The final guidelines are little different from the recommendations made by a standing technical committee comprising members from both the regulators, except for details on the participation of banks in this market.
The key worry about the recommendations (now accepted as guidelines) is the low position limit prescribed for trading members. Trading members can have a maximum gross open position of not more than $25 million (Rs105 crore now). A trading member which is a bank can have an open position of up to $100 million.
The guidelines don’t mention it specifically, but it is safe to assume that a position limit of $5 million (or around Rs21 crore) is applicable at the client level, based on the recommendations of the standing technical committee. That would leave out meaningful participation from large and mid-sized companies which have a much bigger hedging requirement.

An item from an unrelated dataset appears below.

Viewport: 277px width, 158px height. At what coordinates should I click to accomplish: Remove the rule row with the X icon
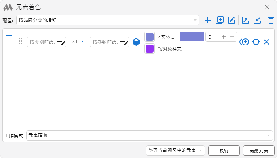point(266,42)

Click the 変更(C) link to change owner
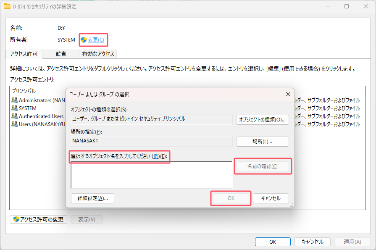[x=96, y=39]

While the higher limit for trading members that are banks is welcome, note that the currency futures platform was a good opportunity to provide users an alternative to over-the-counter (OTC) products currently offered by banks.

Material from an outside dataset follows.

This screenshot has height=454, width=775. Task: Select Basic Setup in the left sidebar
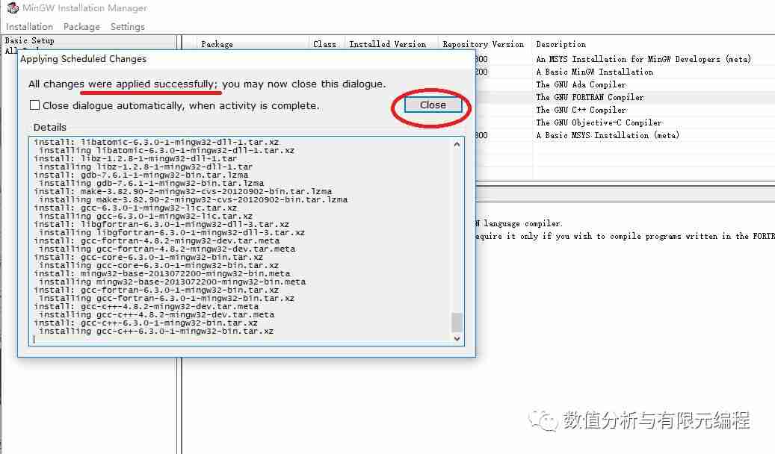(28, 40)
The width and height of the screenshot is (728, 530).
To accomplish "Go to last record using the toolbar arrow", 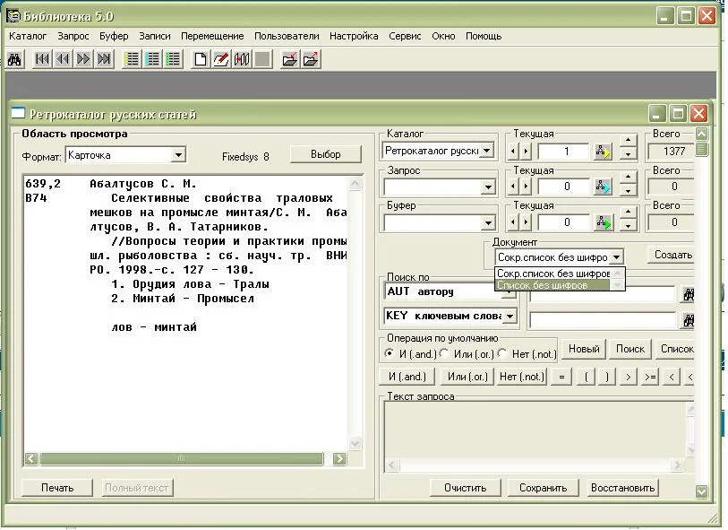I will [x=105, y=60].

The exchange platform is much more transparent and the mechanism of having a central clearing house almost entirely negates settlement risk. The OTC market, on the other hand, falls short on this measure, as is evident by the plethora of court cases currently going on between some companies and banks on account of exotic currency derivatives positions that went sour.
But, with a position limit of Rs21 crore, the exchange platform is hardly a viable option for large and mid-sized corporates. In addition, banks don’t charge mark-to-market margins for OTC products, which may cause further hesitation among companies in accessing the exchange-traded platform, which is stringent in collecting margins.
True, small retail players that currently provide liquidity to the equity and commodity markets will help in building volumes on the platform.
But, low interest from genuine users doesn’t bode well for any market. If regulators are serious about seeing the new product succeed, they should create at least a level-playing field between the OTC and the exchange-traded platform.
Nestle India continues to record fast-paced growth
(PERFORMANCE BOOST) Food and drink company Nestle India Ltd has justified its stock price of 33 times trailing earnings per share by continuing to grow revenues and profit at higher-than-industry rates in the first two quarters of this year.
Revenues grew by 23.5% last quarter, despite a relatively high base— revenues had increased by more than 23% even in last year’s June quarter. This is the sixth consecutive quarter when its sales have risen by more than 20%.
True, some of the increase in revenues is owing to price increases taken by the company, but even volume growth has been impressive. In the first six months of the year, volumes grew by 17.8%, the main reason why revenues grew by 24.9%. While the milk products and nutrition division, the largest contributor to revenues, grew volumes at a lower rate of 10.9%, volumes of prepared dishes and cooking aids jumped by 29.9% and those of chocolates and confectionery rose by 20.4%. Sales of beverages were flat.
But on an overall basis, volume growth has been strong and this has been helped by the company’s focus on launching its products at low price points.
In a presentation to analysts this week, the Indian unit of Switzerland-headquartered Nestle SA pointed out that 40% of all FMCG (fast moving consumer goods) sales in the country were in products priced at less than Rs10. Although Nestle’s product categories don’t exactly cater to the mass market, lower price points do help in increasing penetration, as is evident from the results in the past many quarters. The increase in modern trade with large retail stores has further helped the company increase volumes, as has the launch of new products.
What’s more, margins have been more or less maintained despite input cost pressures. Prices of oils, green coffee, milk solids and wheat—all inputs for the company—have been on the rise. But the company has managed to offset these through price increases, and operating profit has risen by nearly 30% in the first six months of this year.
Apart from the strong growth and bright prospects, investors are also excited about the strong dividend payouts by the company.
In the last 10 years, the company has generated a net profit of Rs2,231 crore. But its net worth (share capital plus reserves) has risen by just Rs160 crore during the same period. What this essentially means is that the balance amount has been paid out as dividend.
The company’s high growth and strong dividend track record are what’s keep the stock ticking.